Teraz uważaj na siebie. Życie uwielbia prostować takie proste opinie i uczyć moresu. Nie zdziw się, życie ma to do siebie, że rozstawia zasadzki.
Jak ich dotknęła tragedia ?? Że się śmierdzielowi jednemu z drugim uczciwie pracować nie chciało tylko wóda z kolegami smakowała ?? Sami sobie na to zapracowali a rodziny nie chcąc trzymać wrzoda w domu to się ich pozbyły. Im jest tak wygodniej ,po co pracować i starać się przyzwoicie żyć jak można pić codziennie wynalazki ,jeść ludzie dadzą do chorych jadłodzielni w których żule sobie w/w wynalazki latem chłodziły w lodówkach ,żadnych trosk ,żadnych zmartwień ,żadnych opłat ,tylko chlać ,spać ,srać i szczać w klatkach bloków i gdzie popadnie na mieście zostawiając taki syf po sobie że głowa boli.Ja bym im dał ogrzewalnie ,na wysypisko śmieci z nimi a nie z moich podatków ogrzewać śmierdzieli ,nierobów.
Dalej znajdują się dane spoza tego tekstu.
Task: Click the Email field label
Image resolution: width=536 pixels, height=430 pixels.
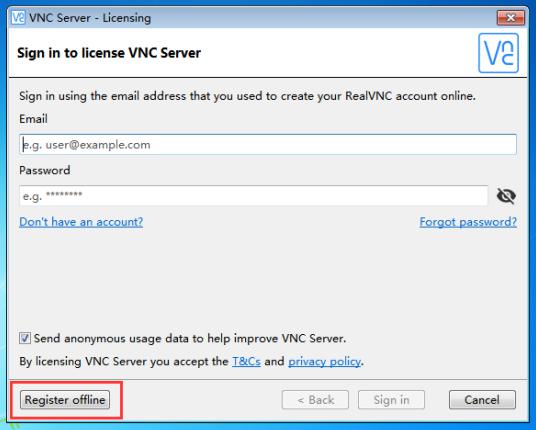Action: coord(33,119)
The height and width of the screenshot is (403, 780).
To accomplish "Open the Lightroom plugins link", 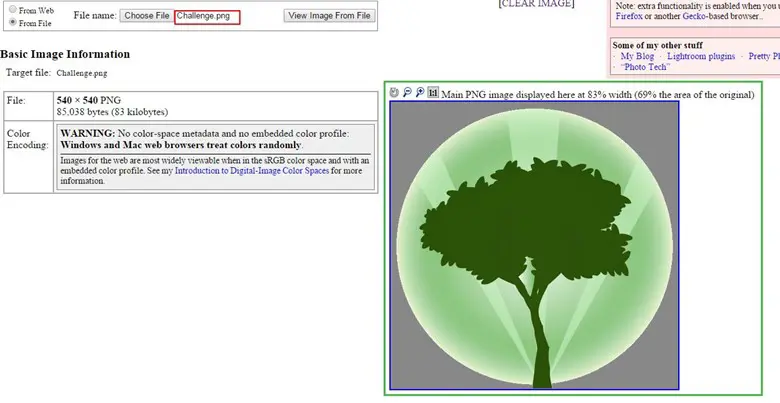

Na Wielkopolskiej już się nie da żyć z tymi bezdomnymi, nie wyrzucisz nawet śmieci bo leżą w śmietnikach. Niektórzy od kilku tygodni jeszcze nie trzeźwieli, a okolice śmietników to jedna wielka kloaka. Oczywiście spółdzielnia, zarząd osiedla i służby mundurowe nic nie mogą zrobić, no może za wyjątkiem pobierania pensji.
jest fajnie, mozna se za free podzwonic :))
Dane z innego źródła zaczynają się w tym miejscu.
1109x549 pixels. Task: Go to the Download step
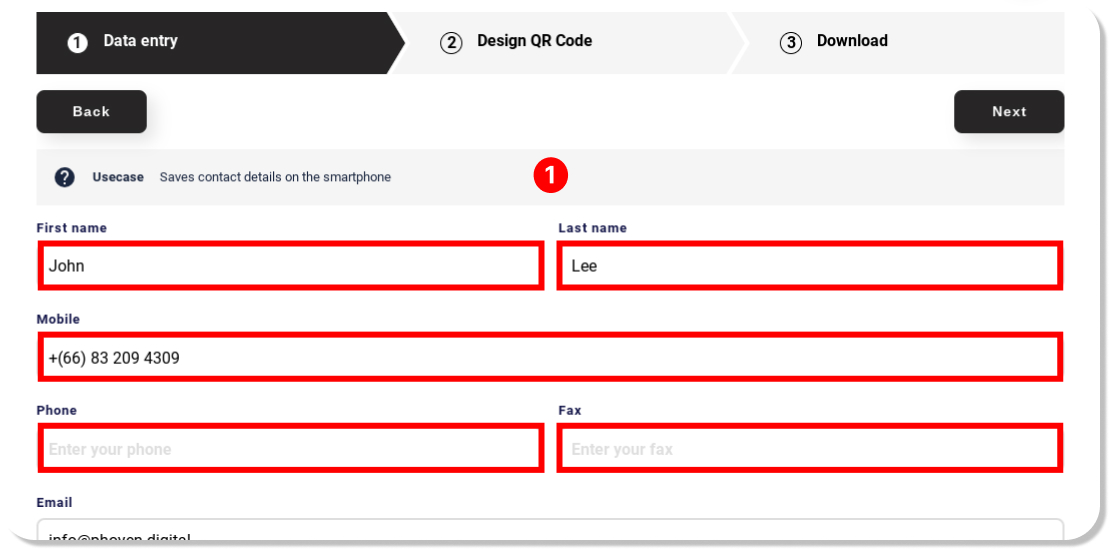coord(852,41)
Chodzi o to że nikt z nas nie wie co się w życiu zdarzy Masz pracę ,rodzinę wystarczy że w pracy będą zwolnienia nie płacisz czynszu kobieta wygodna znajdzie,\"kolegę\" i plyniesz
Co to znaczy bezdomny,czy go Rosjanie podrzucili,skąd oni się biorą? Przecież każdy miał dom ale widać legasowi nie chciało się pracować by utrzymywać rodzinę wiec wybrał włóczęgostwo.Nigdy nie powiadomię policji czy kogokolwiek,że gdzieś leży bezdomny bo nie mam zamiaru włóczyć się po policji,że komuś coś zginęło to ich wybór.
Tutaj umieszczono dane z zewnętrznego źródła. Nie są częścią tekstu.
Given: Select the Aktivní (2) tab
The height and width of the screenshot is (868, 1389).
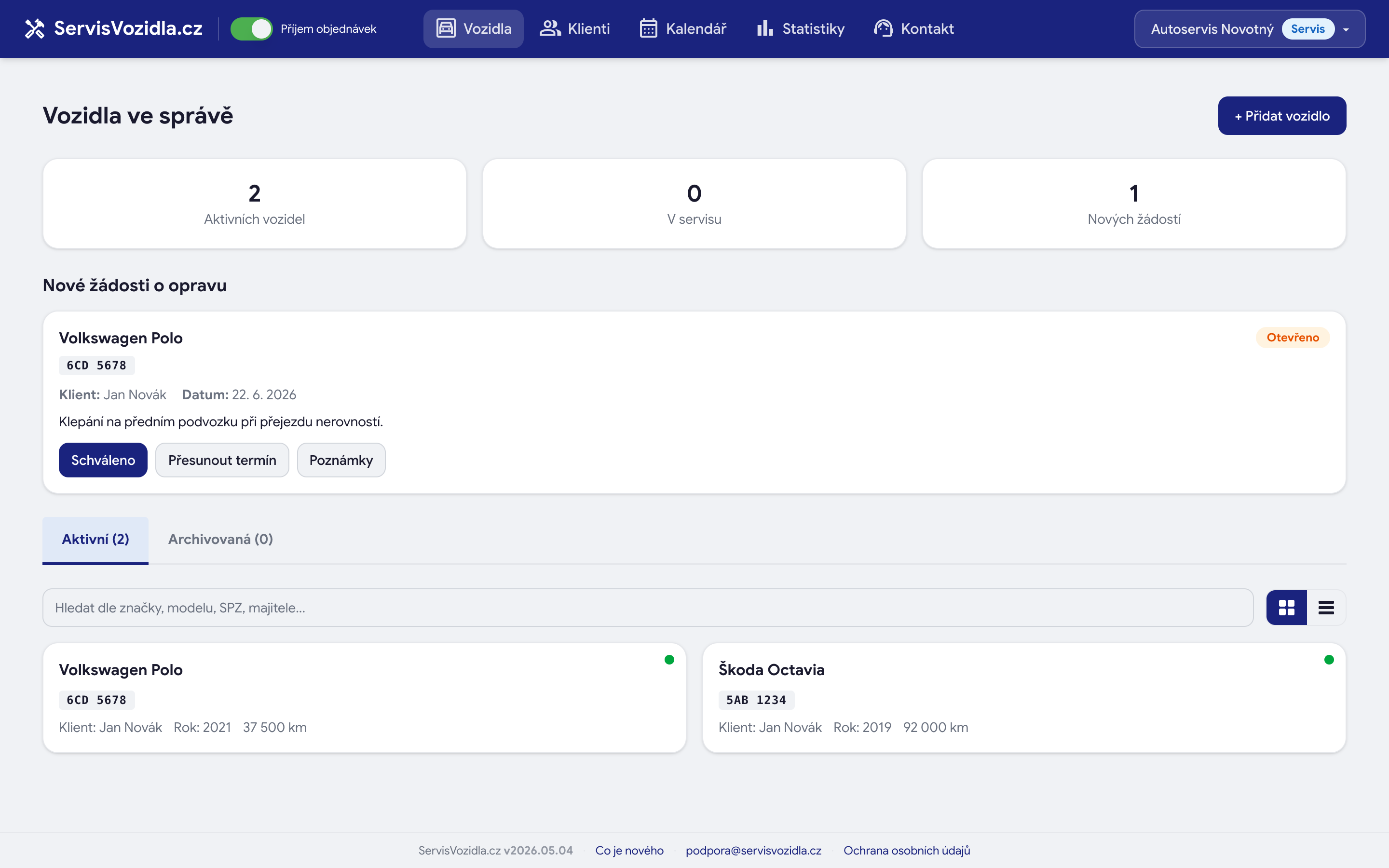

Nie dotknęła cię taka tragedia jak bezdomnych. I módl się żeby cię to nie spotkało. Jeszcze nie wiesz jak łatwo wypaść z normalnego życia. Nawet nie robiąc jakiegoś dużego życiowego błędu.
Schronienie to mają w śmietnikach na Wielkopolskiej, a interesuje się nimi tylko dostawca alkoholu.